Rev. Bol. Quim v.25 n.1 La Paz dic. 2008

 

LIPOLYTIC ENZYME PRODUCTION BY HALOPHILIC/HALOTOLERANT MICROORGANISMS ISOLATED FROM LAGUNA VERDE, BOLIVIA

Mariana Niño de Guzmán;a,* Virginia A. Vargas;a Henry Antezana; a Michal Svobodab

aCentro de Biotecnología − UMSS, Cochabamba - Bolivia;
b
Laboratoire de Chimie Biologique − Université Libre de Bruxelles, Belgium


Key Words: Halophile, halotolerant, lipolytic enzymes, lipases, Laguna Verde

ABSTRACT

Bacterial strains isolated from water samples from Laguna Verde, Potosi-Bolivia and deposited at Biotechnology Center, Cochabamba-Bolivia, were subjected to lipolytic enzyme production studies. Among these, 10 strains were selected as positive in lipolytic enzyme production in solid medium, using olive oil as sole carbon source. Selected strains were subjected to morphological and biochemical studies. Enzyme production in liquid medium identified strain LV01 as the best enzyme producer with 0.079 U/ml lipolytic activity. Partial purification by ion-exchange chromatography of the lipolytic enzyme, produced by strain LV01, presented specific enzyme activity of 0,138 U/mg of eluted protein with approximately 77 KDa size. Partial characterization of the produced enzyme revealed its display maximum activity values at pH 9, 30°C y 1.7M NaCl , thus exhibiting remarkably haloalkalitolerant properties. The 16S rDNA gene sequence analysis showed 99% similarity between strain LV01 and Bacillus pumilus (embAJ494727).

*Corresponding author: marianitaruf@hotmail.com



INTRODUCTION

Extremophilic microorganisms supply industries with a variety of biotechnology tools like outstanding stable enzymes which remain active in a wide range of pH, temperature and extremes saline concentrations.

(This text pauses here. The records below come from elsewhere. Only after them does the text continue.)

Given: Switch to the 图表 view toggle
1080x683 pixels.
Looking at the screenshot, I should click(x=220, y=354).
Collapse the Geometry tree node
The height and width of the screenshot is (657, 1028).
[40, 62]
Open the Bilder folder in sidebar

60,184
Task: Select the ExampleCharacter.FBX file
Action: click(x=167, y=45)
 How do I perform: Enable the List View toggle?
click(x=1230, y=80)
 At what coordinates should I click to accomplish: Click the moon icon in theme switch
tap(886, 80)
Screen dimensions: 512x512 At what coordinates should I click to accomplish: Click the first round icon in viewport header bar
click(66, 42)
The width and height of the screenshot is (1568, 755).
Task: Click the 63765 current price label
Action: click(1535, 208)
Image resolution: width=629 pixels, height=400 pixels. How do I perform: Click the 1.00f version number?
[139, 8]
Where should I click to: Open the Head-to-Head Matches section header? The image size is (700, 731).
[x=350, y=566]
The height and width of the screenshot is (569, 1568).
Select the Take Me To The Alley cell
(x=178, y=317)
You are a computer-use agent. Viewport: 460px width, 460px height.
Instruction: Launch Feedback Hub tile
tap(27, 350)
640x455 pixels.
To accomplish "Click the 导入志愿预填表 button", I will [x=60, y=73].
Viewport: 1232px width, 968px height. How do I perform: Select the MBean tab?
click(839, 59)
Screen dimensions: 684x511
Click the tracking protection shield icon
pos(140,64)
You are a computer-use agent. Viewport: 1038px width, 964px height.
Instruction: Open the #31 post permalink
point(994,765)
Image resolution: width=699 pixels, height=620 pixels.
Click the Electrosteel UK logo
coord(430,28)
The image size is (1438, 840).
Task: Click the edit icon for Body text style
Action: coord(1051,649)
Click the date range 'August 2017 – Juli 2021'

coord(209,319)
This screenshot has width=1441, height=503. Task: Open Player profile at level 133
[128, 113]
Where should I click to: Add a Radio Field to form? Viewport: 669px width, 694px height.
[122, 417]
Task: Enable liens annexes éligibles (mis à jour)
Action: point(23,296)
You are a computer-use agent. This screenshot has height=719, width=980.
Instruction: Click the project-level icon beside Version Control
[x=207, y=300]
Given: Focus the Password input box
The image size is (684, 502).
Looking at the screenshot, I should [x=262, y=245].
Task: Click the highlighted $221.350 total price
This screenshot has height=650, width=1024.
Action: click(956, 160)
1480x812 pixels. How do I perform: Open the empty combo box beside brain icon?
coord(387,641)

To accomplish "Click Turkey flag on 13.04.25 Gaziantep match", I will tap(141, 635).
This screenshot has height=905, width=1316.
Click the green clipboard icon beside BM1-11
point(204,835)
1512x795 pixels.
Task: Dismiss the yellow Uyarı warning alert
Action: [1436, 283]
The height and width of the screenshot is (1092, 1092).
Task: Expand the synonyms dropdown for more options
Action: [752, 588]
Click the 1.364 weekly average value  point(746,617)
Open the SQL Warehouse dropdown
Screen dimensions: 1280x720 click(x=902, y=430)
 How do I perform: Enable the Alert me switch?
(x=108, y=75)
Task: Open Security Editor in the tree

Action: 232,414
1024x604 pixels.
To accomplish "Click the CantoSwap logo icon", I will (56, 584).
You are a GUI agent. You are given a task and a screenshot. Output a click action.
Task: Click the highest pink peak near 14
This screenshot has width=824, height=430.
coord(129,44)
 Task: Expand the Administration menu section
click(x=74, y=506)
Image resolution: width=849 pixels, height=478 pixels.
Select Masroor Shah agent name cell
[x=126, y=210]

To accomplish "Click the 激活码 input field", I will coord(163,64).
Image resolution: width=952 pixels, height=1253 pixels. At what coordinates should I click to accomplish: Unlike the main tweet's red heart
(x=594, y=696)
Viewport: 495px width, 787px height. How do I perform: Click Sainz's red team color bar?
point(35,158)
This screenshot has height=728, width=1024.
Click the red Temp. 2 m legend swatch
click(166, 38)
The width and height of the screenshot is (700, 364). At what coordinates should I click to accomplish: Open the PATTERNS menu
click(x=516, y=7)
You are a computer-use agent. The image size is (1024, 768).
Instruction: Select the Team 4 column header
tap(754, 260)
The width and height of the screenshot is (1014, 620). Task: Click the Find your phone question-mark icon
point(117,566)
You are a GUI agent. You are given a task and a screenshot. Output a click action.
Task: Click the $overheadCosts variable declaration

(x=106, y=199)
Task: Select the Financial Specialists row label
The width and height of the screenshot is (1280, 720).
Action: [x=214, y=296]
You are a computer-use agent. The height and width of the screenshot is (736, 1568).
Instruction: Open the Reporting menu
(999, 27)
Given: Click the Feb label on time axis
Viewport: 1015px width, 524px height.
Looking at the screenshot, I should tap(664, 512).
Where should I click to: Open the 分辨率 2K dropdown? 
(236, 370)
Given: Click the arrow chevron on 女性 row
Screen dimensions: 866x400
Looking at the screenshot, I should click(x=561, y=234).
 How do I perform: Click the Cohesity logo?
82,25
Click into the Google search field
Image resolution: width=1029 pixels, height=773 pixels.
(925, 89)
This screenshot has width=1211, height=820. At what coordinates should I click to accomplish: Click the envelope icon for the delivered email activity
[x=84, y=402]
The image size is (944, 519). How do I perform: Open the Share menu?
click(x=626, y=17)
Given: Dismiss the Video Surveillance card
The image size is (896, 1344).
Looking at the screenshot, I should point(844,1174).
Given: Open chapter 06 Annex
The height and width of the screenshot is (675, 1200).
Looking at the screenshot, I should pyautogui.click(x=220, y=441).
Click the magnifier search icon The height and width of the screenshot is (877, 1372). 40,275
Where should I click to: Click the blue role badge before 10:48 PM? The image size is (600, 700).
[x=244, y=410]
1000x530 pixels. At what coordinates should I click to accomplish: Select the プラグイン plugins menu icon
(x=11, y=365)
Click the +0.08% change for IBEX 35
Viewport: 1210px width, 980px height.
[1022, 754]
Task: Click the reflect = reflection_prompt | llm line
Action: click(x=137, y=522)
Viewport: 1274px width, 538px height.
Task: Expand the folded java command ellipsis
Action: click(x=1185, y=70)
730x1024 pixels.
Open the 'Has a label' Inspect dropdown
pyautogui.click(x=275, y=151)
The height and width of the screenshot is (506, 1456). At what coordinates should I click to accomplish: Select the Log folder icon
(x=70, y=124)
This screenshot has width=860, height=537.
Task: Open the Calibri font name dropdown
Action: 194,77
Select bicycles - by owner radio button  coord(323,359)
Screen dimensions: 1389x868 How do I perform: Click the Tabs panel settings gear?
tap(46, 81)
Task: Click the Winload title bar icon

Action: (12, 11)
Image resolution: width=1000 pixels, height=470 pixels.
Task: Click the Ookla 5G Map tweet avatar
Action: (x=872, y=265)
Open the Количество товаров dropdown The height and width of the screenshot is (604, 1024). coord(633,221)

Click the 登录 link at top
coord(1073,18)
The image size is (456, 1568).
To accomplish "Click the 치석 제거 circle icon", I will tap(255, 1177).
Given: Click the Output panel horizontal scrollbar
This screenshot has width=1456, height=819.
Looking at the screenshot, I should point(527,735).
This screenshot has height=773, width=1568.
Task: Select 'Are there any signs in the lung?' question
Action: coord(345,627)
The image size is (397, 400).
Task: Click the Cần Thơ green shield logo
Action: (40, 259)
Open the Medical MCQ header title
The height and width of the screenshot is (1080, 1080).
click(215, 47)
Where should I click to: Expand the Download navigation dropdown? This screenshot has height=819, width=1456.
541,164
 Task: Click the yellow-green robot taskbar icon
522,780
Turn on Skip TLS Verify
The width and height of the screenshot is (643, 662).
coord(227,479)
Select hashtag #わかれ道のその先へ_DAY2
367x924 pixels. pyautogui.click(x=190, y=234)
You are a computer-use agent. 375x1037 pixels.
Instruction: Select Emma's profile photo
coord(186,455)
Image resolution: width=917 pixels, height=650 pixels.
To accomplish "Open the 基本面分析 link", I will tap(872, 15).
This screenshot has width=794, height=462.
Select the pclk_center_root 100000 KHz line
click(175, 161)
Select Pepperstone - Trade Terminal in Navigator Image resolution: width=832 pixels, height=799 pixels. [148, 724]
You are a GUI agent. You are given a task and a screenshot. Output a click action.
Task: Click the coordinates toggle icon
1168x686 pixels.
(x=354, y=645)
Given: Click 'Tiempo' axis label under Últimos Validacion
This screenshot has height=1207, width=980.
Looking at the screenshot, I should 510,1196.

Extreme environments include conditions such as high salinity, acidity, alkalinity and extreme temperature, which are predominant conditions in a variety of industrial processes. Microbial population that can live and reproduced in this kind of environment are called extremophiles, and its microbiology its being widely studied around the world, since they produce enzymes able to work under such conditions and can be used in biotechnological and industrial potential applications [8, 18, 23].

Halotolerant and halophilic microorganisms grow in environments with high salinity concentrations. Halophilic bacteria are found in different environments such as salt lakes, saline soils and salted foods [14, 23]. The majority of halophilic microorganisms studied so far produce compounds with great potential in industrial processes and they have physiological properties which facilitate its use with commercial aims. Enzymes produced by halophilic microorganisms have developed particular features which confer them stability and solubility at high salt concentrations, thus, low water concentration. However, in spite of a growing interest in the use of halophilic enzymes for biotechnological applications, there are relatively few reports in the literature about their production and characterization [3].

Lipolytic enzymes (EC 3.1.1.x), represent a hydrolases group, which specifically work over carboxylic ester. Lipases are defined as a carboxylesterases which catalyses the hydrolysis and synthesis of long-chain acylglycerols with trioleoylglycerol being the standard substrate. Lipases are able to develop hydrolysis, esterification, perhydrolisis, alcoholysis, intersterification and aminolysis reactions. Lipases shape a versatile group of enzymes, due to a big amount of catalyzed reactions, therefore, a high potential of applications such as detergent, flavor development, paper recycle, chemical systems, racemic mixtures, and so on [9, 21]. A variety of microbiological origin lipases with different properties and substrates specificity has been isolated and characterized so far. Lipases and esterases have been recognized as very useful biocatalysts due to its wide-ranging versatility in industrial applications. Practical use of microbial lipases has developed a great interest concerning the improvement of both the producing strains and the biochemical properties of lipolytic enzymes [17].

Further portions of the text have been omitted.